For the moment though two of my ‘thinks’ that others published for me. The first from Bettina TIzzy’s great (‘What the World Needs Now is‘) Not Possible in Real Life (NPIRL) blog who posted a selection of my slightly half-baked thoughts re: virtual worlds. Following that, also featuring SL & Telstra, a rather positive retrospective from ITWire extensively quoting me, about how companies can engage properly, The Pond is a build I created back in early 2007.

OK to the post. I know, a lazy re-posting but there are a few nuggets in here…over to NPIRL.

Gary Hazlitt turns the page on 2008 – What happened and what’s coming in virtual worlds

Sydney-based Brit and marketing wiz, musician, composer and rich content creator in virtual worlds Gary Hazlitt (aka Gary Hayes), is already done celebrating the incoming year, while we wait for a few more hours in the Western Hemisphere for 2009 to arrive.

Gary, who studied physics, is the director of the Australian Laboratory for Advanced Media Production (LAMP), and also heads up Virtual Worlds for the UK-based The Project Factory, for which he produced the highly successful and eminently revistable (as the traffic numbers indicate) Australian Telstra and ABC Second Life presences.

I welcome Gary’s guest blogpost and knowledgeable take on the recent past and the coming adventures of virtual worlds. Happy New Year, everyone! – Bettina Tizzy

In the social Virtual Worlds context, 2006 was about hype… another new frontier ‘kid-on-the-block,’ but became about fast bucks and cheap and cheerful PR. We saw that bubble gently burst in 2007 as the realisation that one world in particular, Second Life – (which is still the leading example of culturally created virtual content), was really about creative communication and artistic expression versus the local shopping mall or a crude business tool.

** Document and screenshot pointing entries **
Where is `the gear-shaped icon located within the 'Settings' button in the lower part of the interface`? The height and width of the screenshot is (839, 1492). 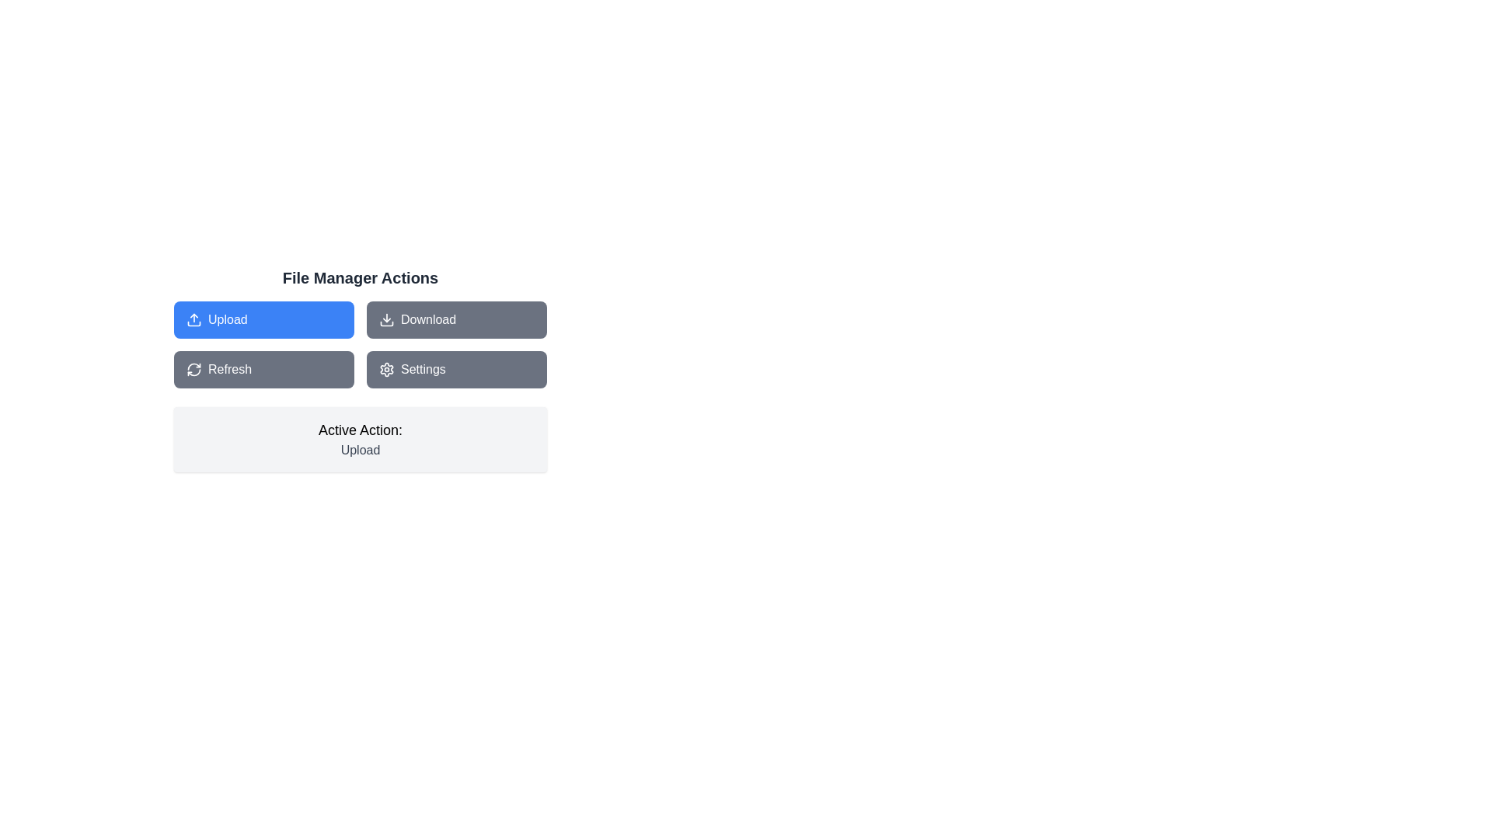 the gear-shaped icon located within the 'Settings' button in the lower part of the interface is located at coordinates (387, 369).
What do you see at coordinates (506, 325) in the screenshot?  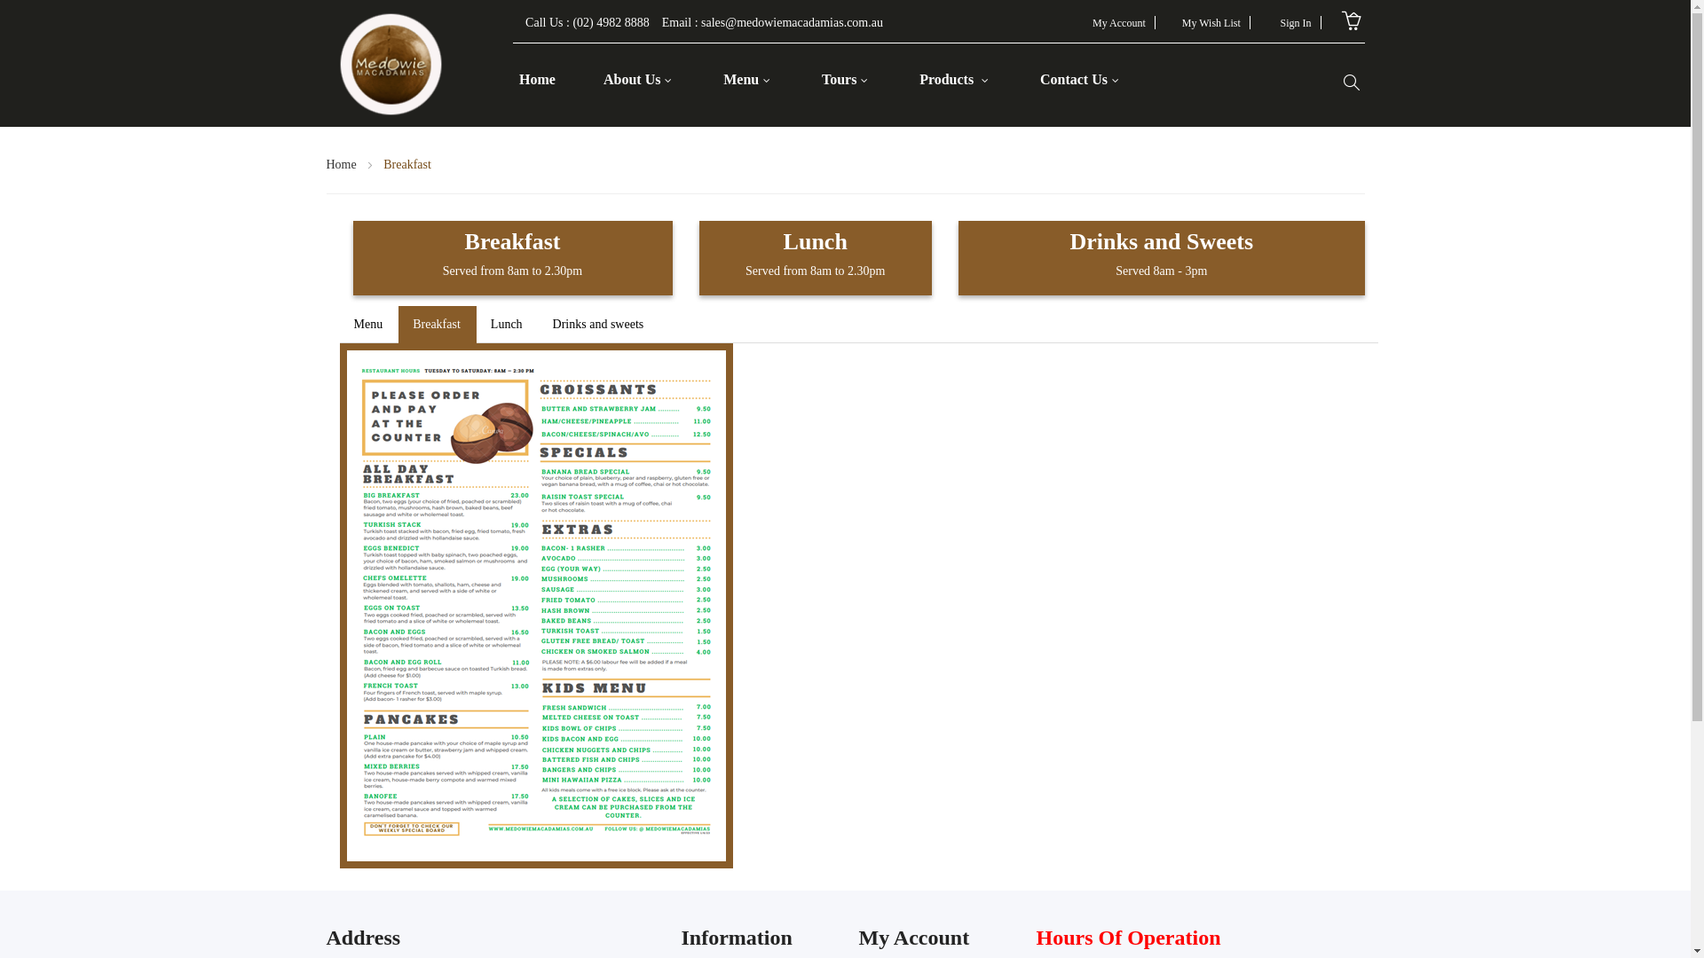 I see `'Lunch'` at bounding box center [506, 325].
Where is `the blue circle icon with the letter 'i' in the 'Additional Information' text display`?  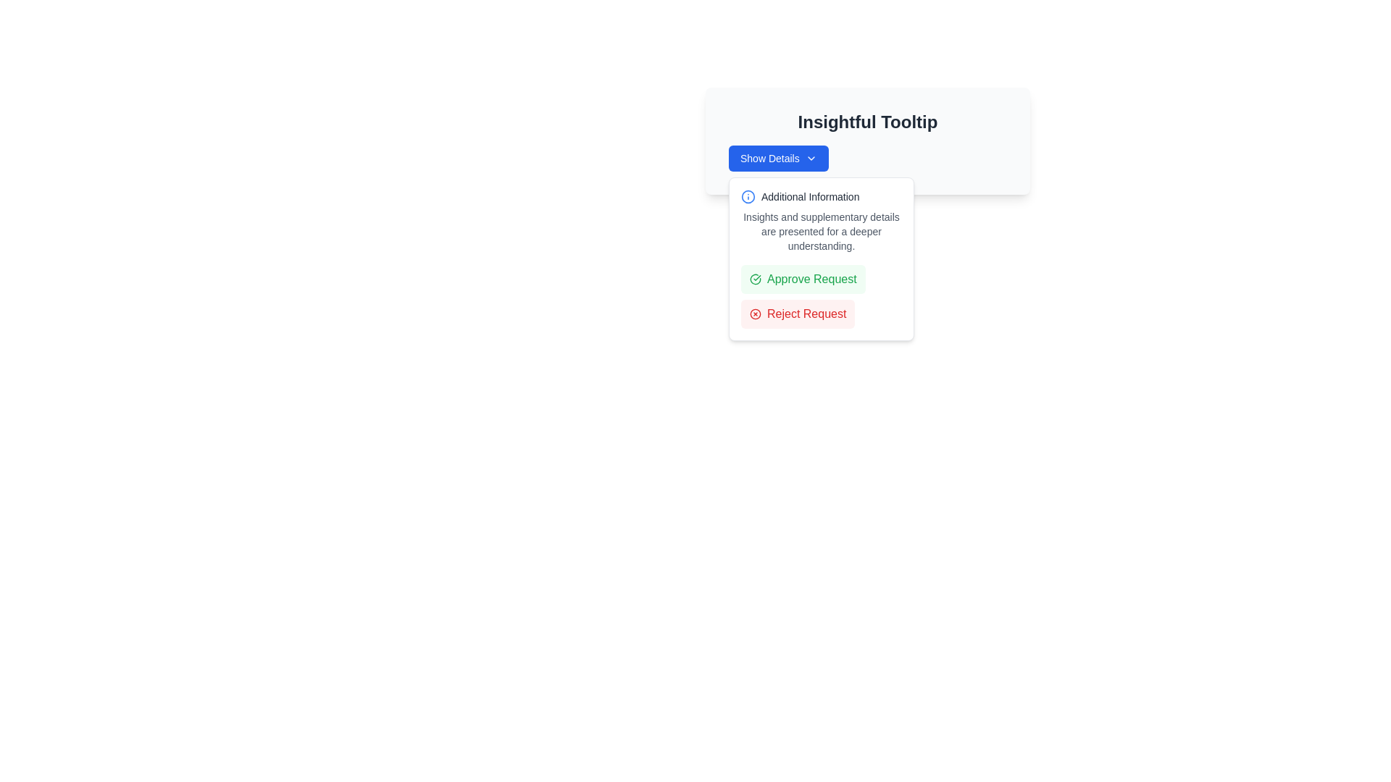 the blue circle icon with the letter 'i' in the 'Additional Information' text display is located at coordinates (821, 197).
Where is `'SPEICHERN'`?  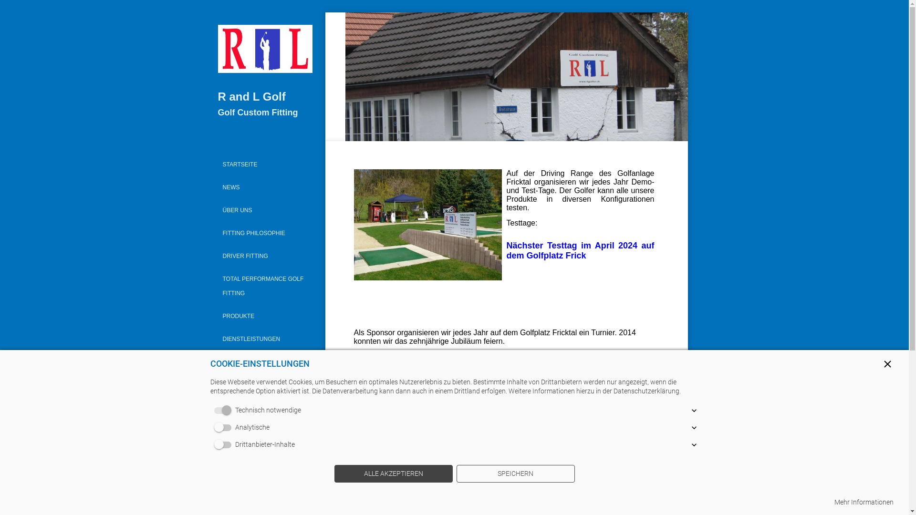
'SPEICHERN' is located at coordinates (515, 474).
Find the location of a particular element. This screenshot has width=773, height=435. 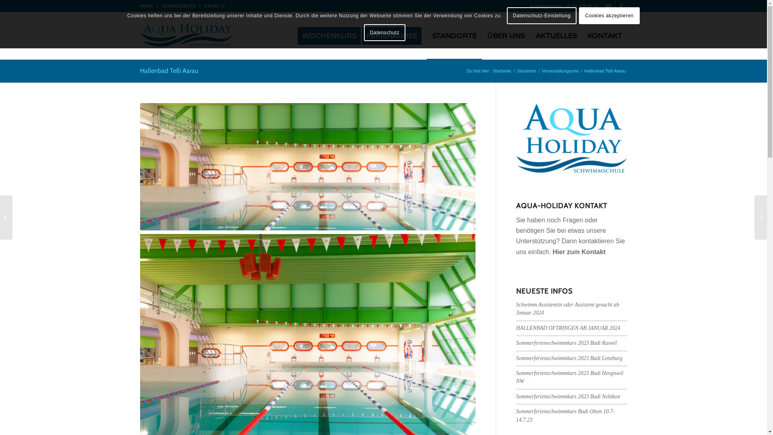

'Veranstaltungsorte' is located at coordinates (560, 70).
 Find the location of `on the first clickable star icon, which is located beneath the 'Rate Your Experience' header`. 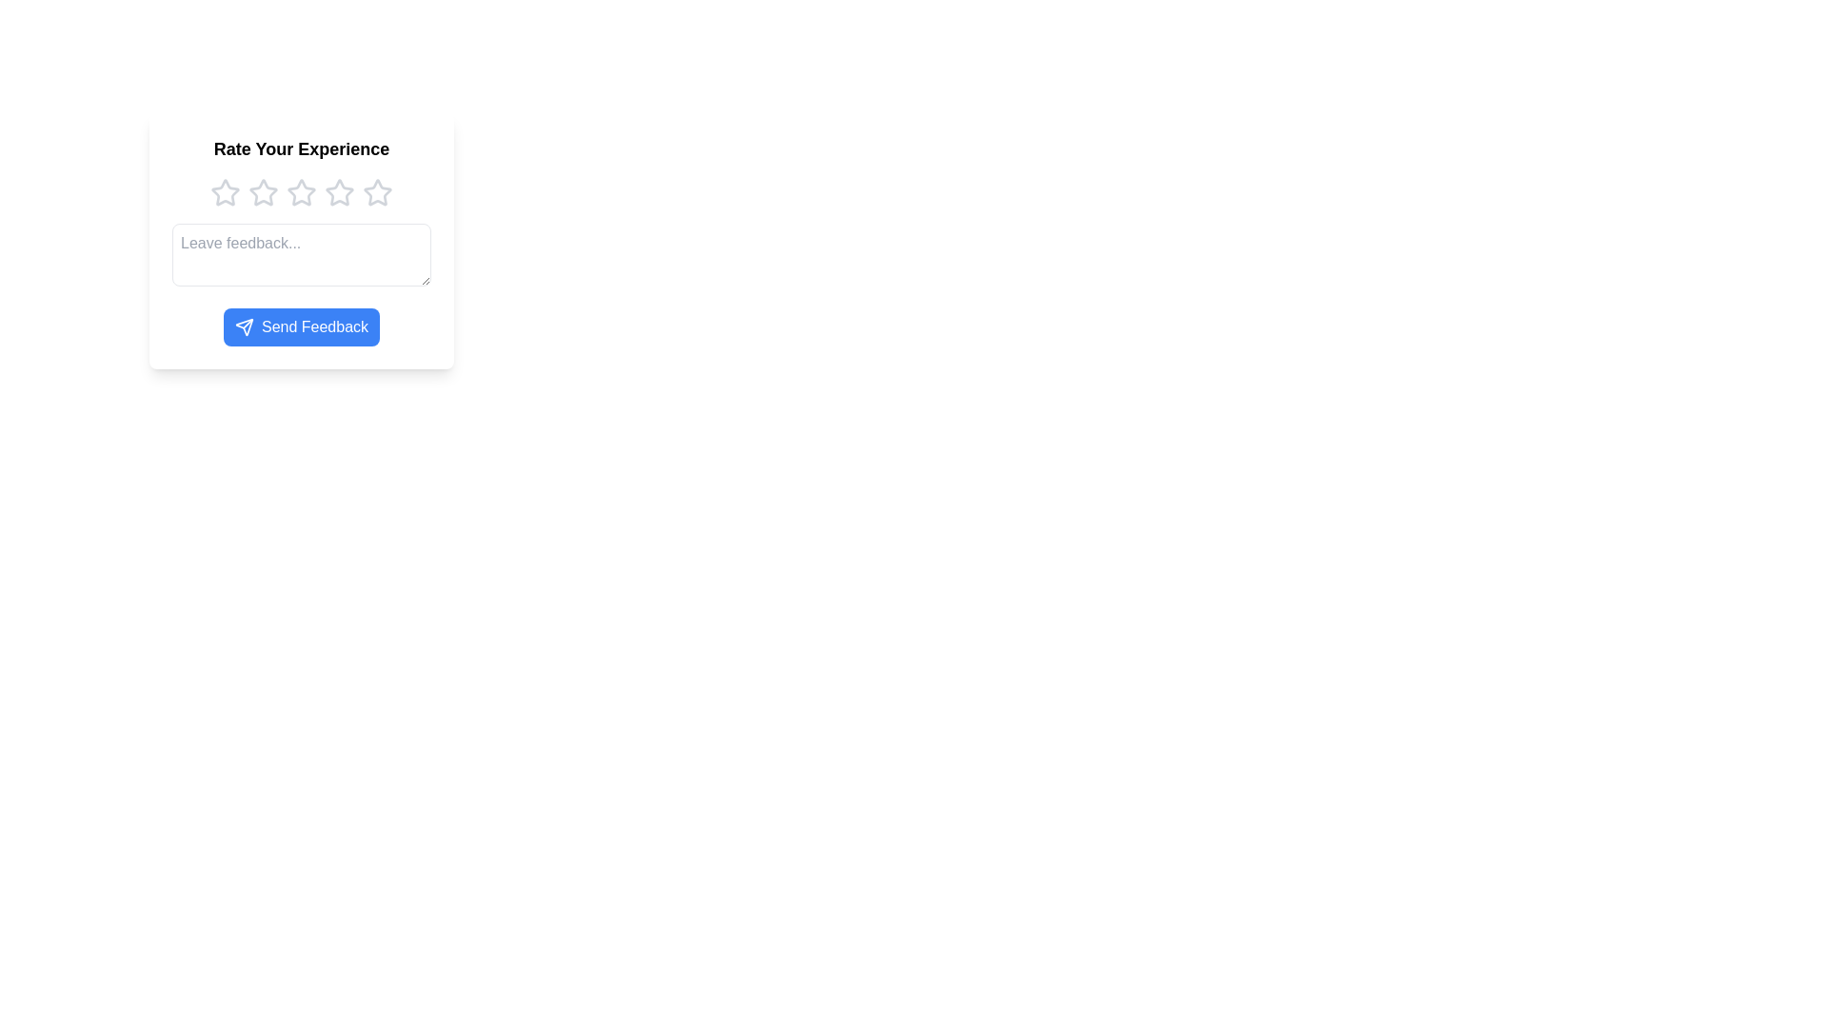

on the first clickable star icon, which is located beneath the 'Rate Your Experience' header is located at coordinates (225, 192).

** Aim **
Reproduce the entire blog post on virtual worlds word for word. The rows are separate material with no connection to the blog post.

** Result of the task **
For the moment though two of my ‘thinks’ that others published for me. The first from Bettina TIzzy’s great (‘What the World Needs Now is‘) Not Possible in Real Life (NPIRL) blog who posted a selection of my slightly half-baked thoughts re: virtual worlds. Following that, also featuring SL & Telstra, a rather positive retrospective from ITWire extensively quoting me, about how companies can engage properly, The Pond is a build I created back in early 2007.

OK to the post. I know, a lazy re-posting but there are a few nuggets in here…over to NPIRL.

Gary Hazlitt turns the page on 2008 – What happened and what’s coming in virtual worlds

Sydney-based Brit and marketing wiz, musician, composer and rich content creator in virtual worlds Gary Hazlitt (aka Gary Hayes), is already done celebrating the incoming year, while we wait for a few more hours in the Western Hemisphere for 2009 to arrive.

Gary, who studied physics, is the director of the Australian Laboratory for Advanced Media Production (LAMP), and also heads up Virtual Worlds for the UK-based The Project Factory, for which he produced the highly successful and eminently revistable (as the traffic numbers indicate) Australian Telstra and ABC Second Life presences.

I welcome Gary’s guest blogpost and knowledgeable take on the recent past and the coming adventures of virtual worlds. Happy New Year, everyone! – Bettina Tizzy

In the social Virtual Worlds context, 2006 was about hype… another new frontier ‘kid-on-the-block,’ but became about fast bucks and cheap and cheerful PR. We saw that bubble gently burst in 2007 as the realisation that one world in particular, Second Life – (which is still the leading example of culturally created virtual content), was really about creative communication and artistic expression versus the local shopping mall or a crude business tool.